Consumers Union, the publisher of Consumer Reports and prominent member of the Litigation Lobby, recommends that readers save money on prescription drugs by buying higher dosage pills and dividing them with a pill-splitter to get the correct dosage. They’re not the only ones who try to save money this way: many HMOs implement the same policy. There’s no evidence that this has injured anyone, but plaintiffs’ lawyers sued Kaiser, anyway, claiming it was consumer fraud, and seeking half a billion dollars. Kaiser disputes the contention that the policy is mandatory; they say their policy is voluntary, and applies only to a handful of “scored” pills where differences in dosage would not be critical. Lower courts granted summary judgment on the case, and this week the California Supreme Court gave it the final coup de grace by refusing to hear an appeal. While press coverage suggests that the retroactivity of Proposition 64 could have been decided by this case, the lower courts decided it without resort to the new law, which would’ve precluded the suit in the first instance. (Dan Walters, “Businesses win twice in tort battles, but …”, Sacramento Bee/Victorville Daily Press, Mar. 9; Vicki Lankarge, “Study: Pill-Splitting Saves Money, Is Safe”, Health Care News, Dec. 1, 2002; “Kaiser sued over pill splitting”, American Medical News, Dec. 25, 2000; CJAC press release, Mar. 8; Timmis v. Kaiser Permanente, No. A102962, 2004 Cal App Unpub Lexis 11553 (Dec. 21, 2004)). More: see Jun. 13.

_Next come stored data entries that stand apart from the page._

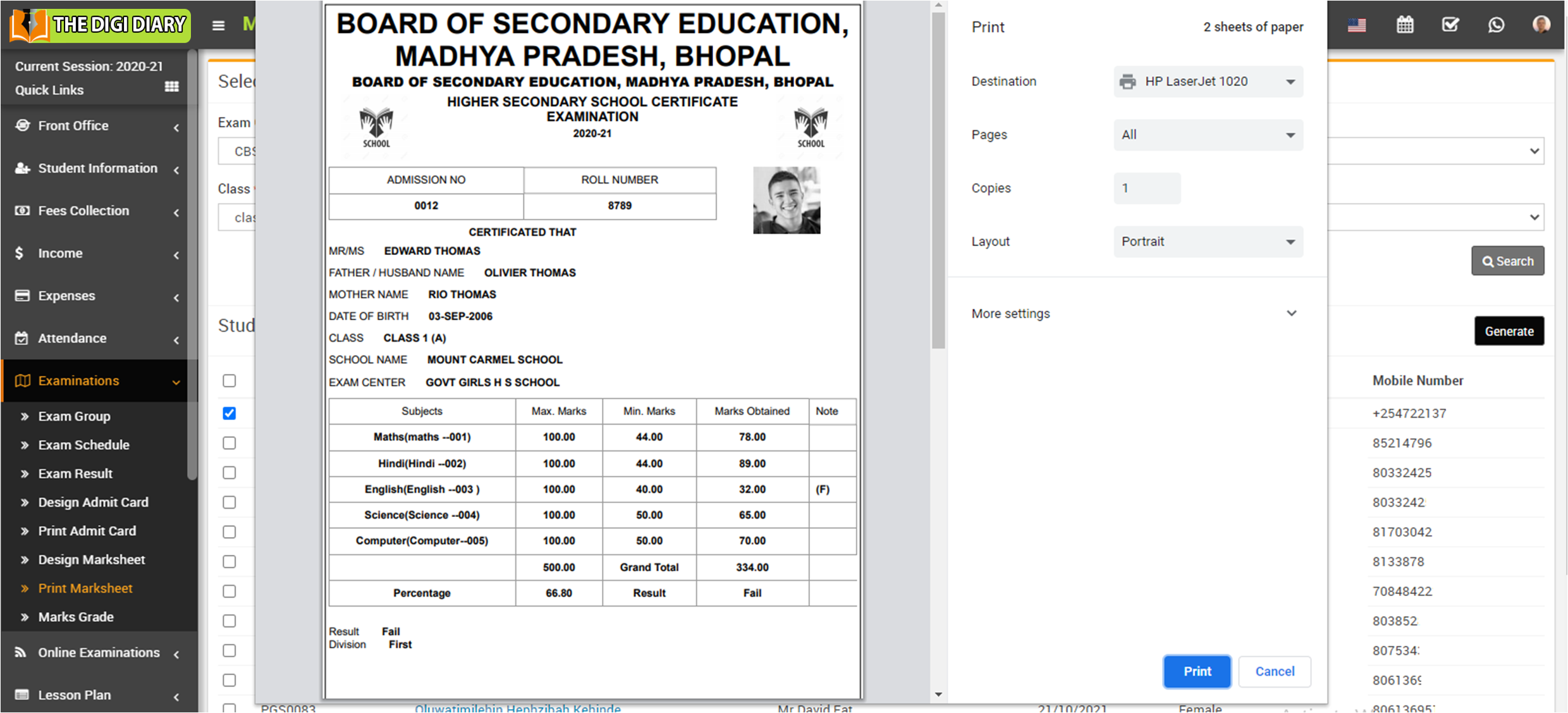This screenshot has height=713, width=1568.
Task: Click the US flag language icon
Action: point(1357,25)
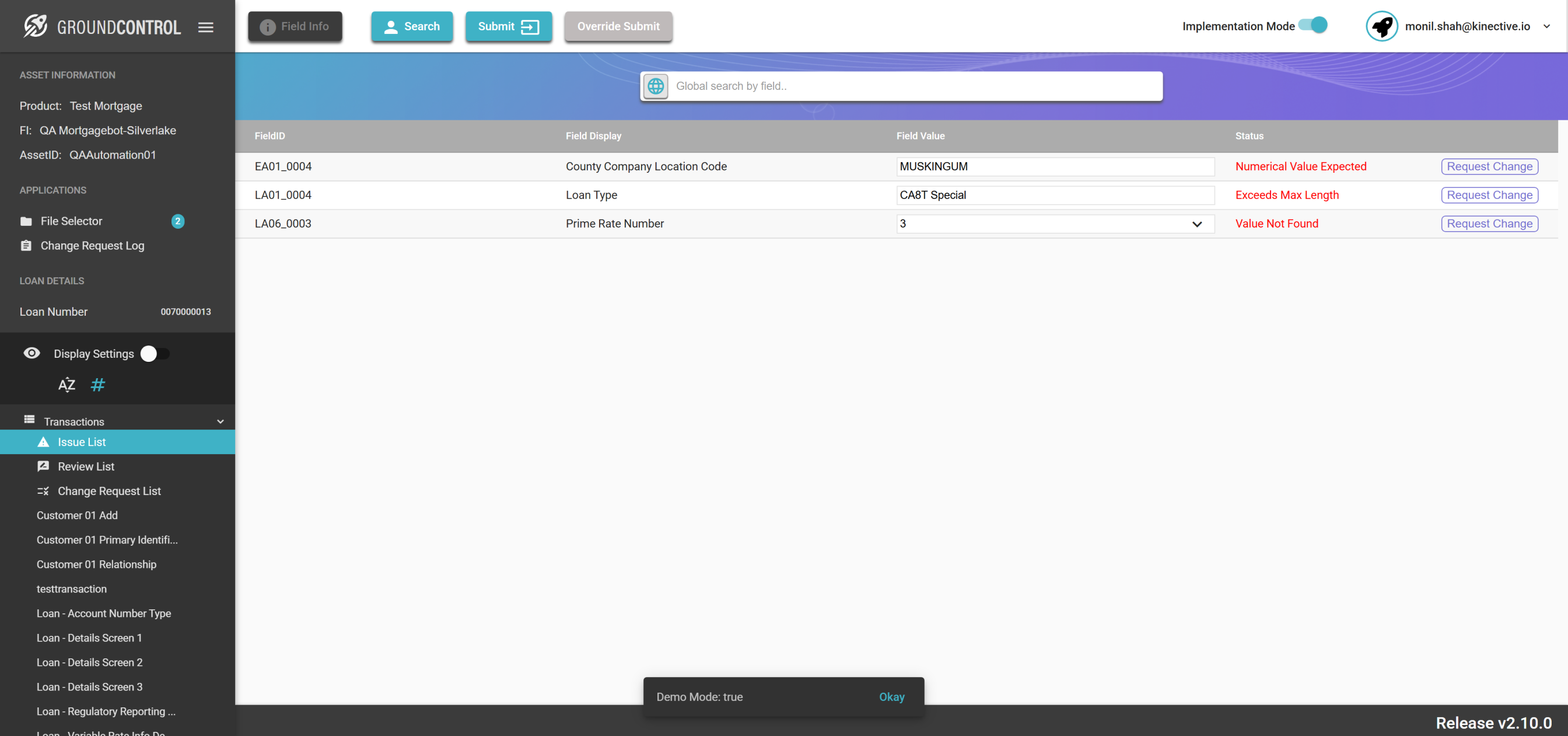Click Request Change for Loan Type row
The image size is (1568, 736).
tap(1489, 195)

Australia: City 75% liable because “No Diving” sign wasn’t explicit enough

Philip James Dederer acknowledges seeing a “No Diving” sign on the Foster/Tuncurry Bridge in New South Wales, but dove anyway, and the 14-year-old became paralyzed as a result. He sued: “[The sign] just told me I shouldn’t dive – it did not put any danger into it.” The court bought the argument, and Australian taxpayers are now on the hook for A$1,050,000. (Dederer v. Roads and Traffic Authority, 2005 NSWSC 185; “Bridge diving victim awarded $1m”, Sydney Morning Herald, Mar. 18). An Australian blawger, David Starkoff, defends the judgment.

Weidner v. United States: blame the controllers because pilot became disoriented

Yet it has become customary for lawsuits to make grand charges that controllers are responsible for crashes — even in cases where the responsibility clearly resided between the left and right earcups of the pilot’s headset. Why do they do this? It isn’t because lawyers are against controllers (at least, not any more than they are against all of us). It’s because controllers work for the FAA — part of the federal government — the ultimate in deep pockets. In other words, it’s the reason lawyers do anything: in the legal profession, it’s all about money.

Aero-News.Net has an impressive refutation of a ruling against the FAA in a case involving the crash of an inexperienced lawyer-pilot, Donald Weidner, that killed him and three passengers. The FAA, found 65% responsible by Judge Timothy Corrigan in a bench trial, settled for $9.5 million. (Kevin R.C. O’Brien, “I Blew The ILS: It Must Be YOUR Fault”, Mar. 21 and Mar. 22; “FAA To Pay $9.5 Million To Families From JIA Plane Crash”, WJXT-4, Mar. 9; “Judge Finds FAA Largely To Blame For 2001 Plane Crash”, WJXT-4, Nov. 16; Case No. 3:02-cv-01114-TJC-MCR (M.D. Fla.)).